NEW YORK: Loin des yeux, sous la terre: les problèmes engendrés par des canalisations parfois vieilles de plusieurs décennies dans les villes américaines restent souvent cachés et ont tendance à être négligés pendant des années avant d'exploser au grand jour.
Le mois dernier, l'office des eaux de la ville de Clarksburg, en Virginie-Occidentale, a annoncé que des niveaux élevés de plomb avaient été détectés chez des enfants dans trois foyers.
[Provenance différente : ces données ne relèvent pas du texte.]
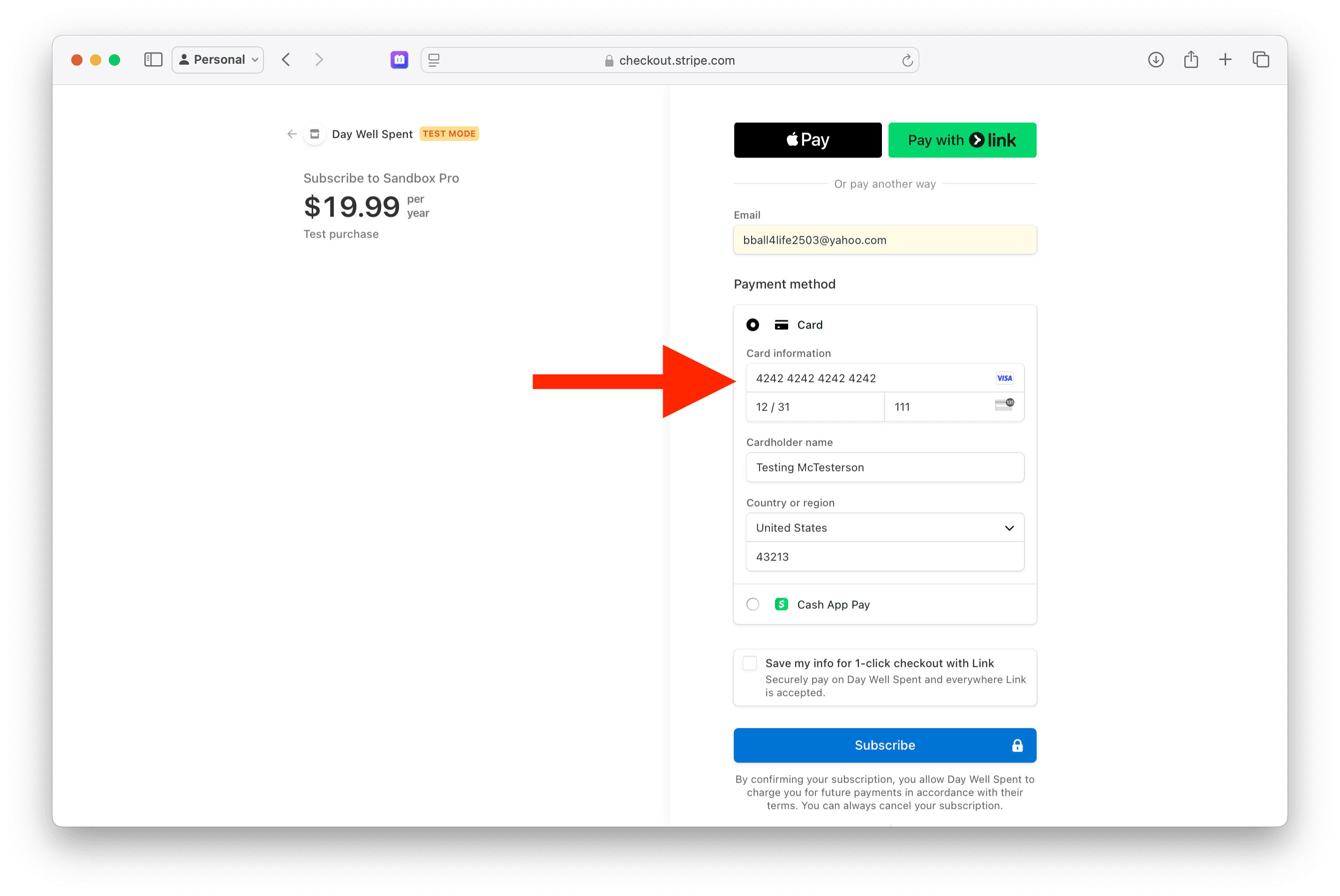Expand the United States country dropdown
This screenshot has height=896, width=1340.
coord(884,527)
Les autorités ont aussitôt remplacé les canalisations et lancé un programme d'évaluation de tout le système.
"Je ne pense pas qu'ils soient conscients de l'étendue du problème", estime James Griffin, président de l'organisation "Festival du patrimoine noir de Virginie-Occidentale", qui a récemment organisé une rencontre de quartier avec un responsable de l'office des eaux.
Cette dernière crise a éclaté alors que le Sénat est sur le point d'adopter un plan d'un montant de 1 200 milliards de dollars pour améliorer les infrastructures et aller vers l'énergie dite propre.
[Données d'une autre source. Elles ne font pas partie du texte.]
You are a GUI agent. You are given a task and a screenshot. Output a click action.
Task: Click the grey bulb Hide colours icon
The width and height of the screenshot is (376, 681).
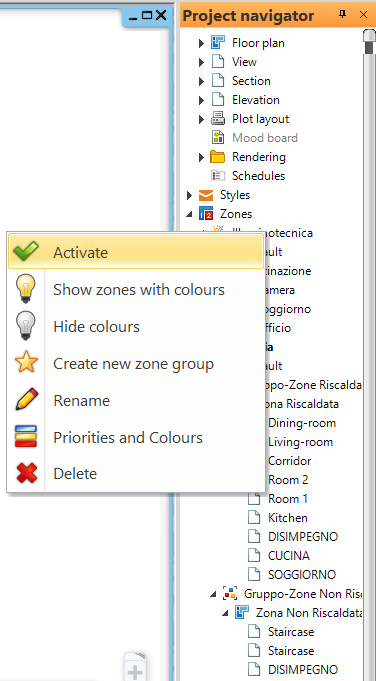(26, 326)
Les écologistes ont salué le plan mais affirment que les fonds destinés aux projets liés à l'eau sont insuffisants étant donné l'étendue du problème.
Ils espèrent que davantage de fonds seront consacrés au sujet dans le programme pharaonique de dépenses sociales et environnementales de 3 500 milliards de dollars voulu par le président Joe Biden, qui pourrait être adopté plus tard cette année malgré l'opposition des républicains.
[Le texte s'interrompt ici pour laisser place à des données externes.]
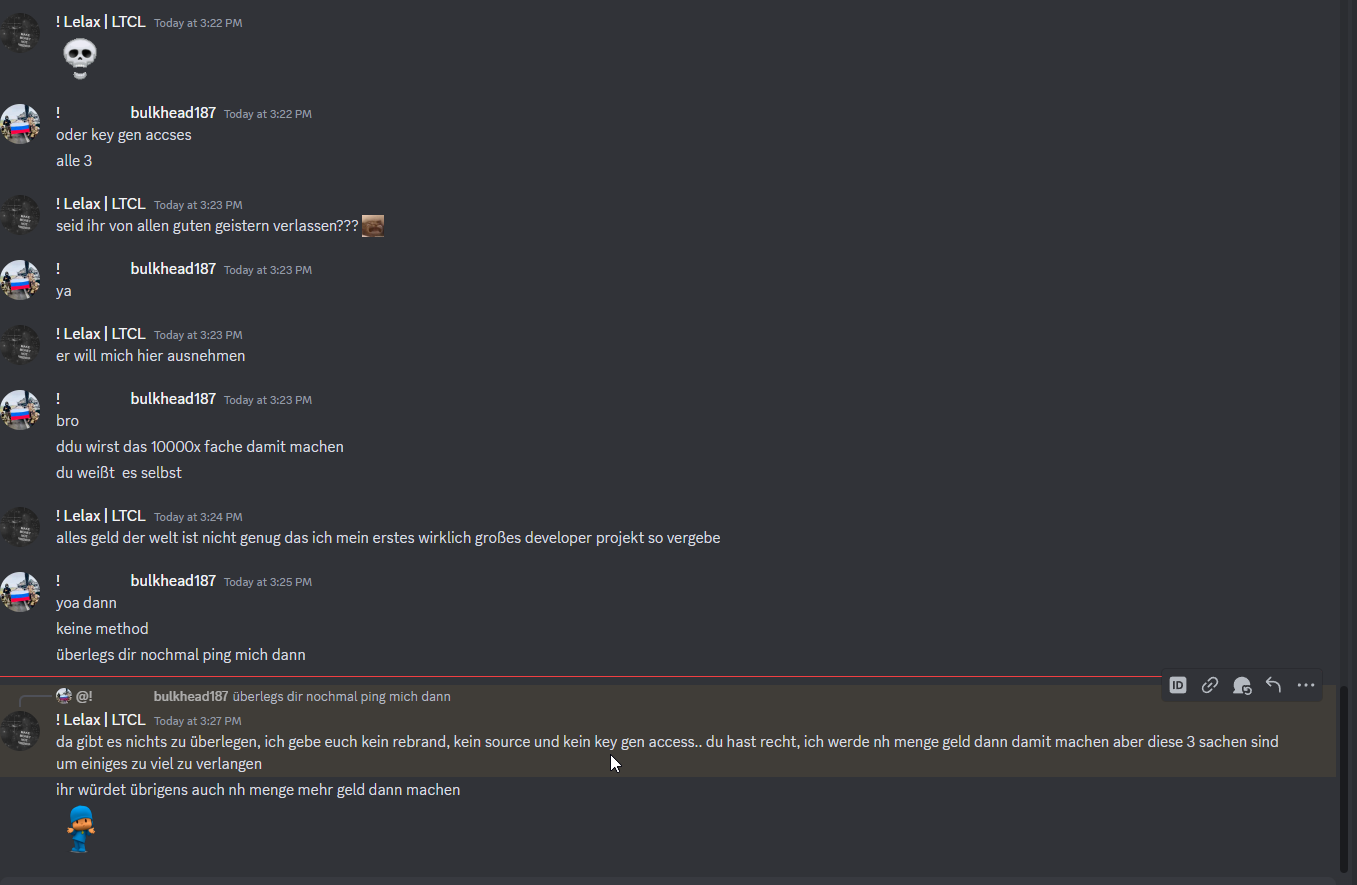Click the face emoji after 'geistern verlassen???'

click(x=373, y=226)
"C'est un début", dit à propos du plan sur les infrastructures Tracy Brown, directrice régionale pour la protection de l'eau à Save the Sound.
Un système débordé
Cette organisation, qui se concentre sur le Long Island Sound, un bras de mer, et d'autres cours d'eau dans les Etats de New York et du Connecticut, presse les responsables locaux de s'attaquer aux problèmes d'eaux usées qui forcent régulièrement les plages locales à fermer après de fortes pluies.
Le groupe a recensé 164 débordements d'eaux d'égouts dans le comté de Westchester, près de New York, entre 2010 et 2019, et pointe du doigt la diminution du soutien fédéral comparé aux années 1970, quand la majorité du réseau a été construit.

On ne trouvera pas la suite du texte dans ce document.